### 課題データ

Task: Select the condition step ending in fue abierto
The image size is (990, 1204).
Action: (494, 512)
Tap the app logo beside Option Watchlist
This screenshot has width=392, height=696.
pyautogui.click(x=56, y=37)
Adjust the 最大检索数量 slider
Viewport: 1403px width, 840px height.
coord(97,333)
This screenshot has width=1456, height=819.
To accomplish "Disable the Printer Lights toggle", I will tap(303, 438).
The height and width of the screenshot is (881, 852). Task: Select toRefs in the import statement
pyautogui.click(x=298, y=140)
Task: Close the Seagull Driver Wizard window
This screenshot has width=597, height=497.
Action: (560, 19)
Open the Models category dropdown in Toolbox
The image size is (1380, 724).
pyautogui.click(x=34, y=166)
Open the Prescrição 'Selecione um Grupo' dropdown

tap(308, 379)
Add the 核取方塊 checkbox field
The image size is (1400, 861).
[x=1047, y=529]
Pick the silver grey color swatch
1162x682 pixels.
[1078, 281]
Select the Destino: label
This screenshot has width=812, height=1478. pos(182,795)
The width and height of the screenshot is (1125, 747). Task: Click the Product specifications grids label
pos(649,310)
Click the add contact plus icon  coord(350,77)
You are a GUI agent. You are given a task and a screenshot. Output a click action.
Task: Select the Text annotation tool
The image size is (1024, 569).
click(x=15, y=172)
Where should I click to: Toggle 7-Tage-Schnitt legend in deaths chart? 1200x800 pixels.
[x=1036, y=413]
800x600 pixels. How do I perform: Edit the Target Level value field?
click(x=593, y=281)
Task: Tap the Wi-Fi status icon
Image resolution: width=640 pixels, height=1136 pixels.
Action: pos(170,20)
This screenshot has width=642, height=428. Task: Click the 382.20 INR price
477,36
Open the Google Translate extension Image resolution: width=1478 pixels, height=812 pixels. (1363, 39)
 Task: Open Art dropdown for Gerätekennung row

### 課題
上のレコードにある行を、すべて一字一句変えずに抜き出してください。

### 課題の解答
Task: Select the condition step ending in fue abierto
The image size is (990, 1204).
Action: (494, 512)
Tap the app logo beside Option Watchlist
This screenshot has width=392, height=696.
pyautogui.click(x=56, y=37)
Adjust the 最大检索数量 slider
Viewport: 1403px width, 840px height.
coord(97,333)
This screenshot has width=1456, height=819.
To accomplish "Disable the Printer Lights toggle", I will tap(303, 438).
The height and width of the screenshot is (881, 852). Task: Select toRefs in the import statement
pyautogui.click(x=298, y=140)
Task: Close the Seagull Driver Wizard window
This screenshot has width=597, height=497.
Action: (560, 19)
Open the Models category dropdown in Toolbox
The image size is (1380, 724).
pyautogui.click(x=34, y=166)
Open the Prescrição 'Selecione um Grupo' dropdown

tap(308, 379)
Add the 核取方塊 checkbox field
The image size is (1400, 861).
[x=1047, y=529]
Pick the silver grey color swatch
1162x682 pixels.
[1078, 281]
Select the Destino: label
This screenshot has width=812, height=1478. pos(182,795)
The width and height of the screenshot is (1125, 747). Task: Click the Product specifications grids label
pos(649,310)
Click the add contact plus icon  coord(350,77)
You are a GUI agent. You are given a task and a screenshot. Output a click action.
Task: Select the Text annotation tool
The image size is (1024, 569).
click(x=15, y=172)
Where should I click to: Toggle 7-Tage-Schnitt legend in deaths chart? 1200x800 pixels.
[x=1036, y=413]
800x600 pixels. How do I perform: Edit the Target Level value field?
click(x=593, y=281)
Task: Tap the Wi-Fi status icon
Image resolution: width=640 pixels, height=1136 pixels.
Action: pos(170,20)
This screenshot has width=642, height=428. Task: Click the 382.20 INR price
477,36
Open the Google Translate extension Image resolution: width=1478 pixels, height=812 pixels. (1363, 39)
 Task: Open Art dropdown for Gerätekennung row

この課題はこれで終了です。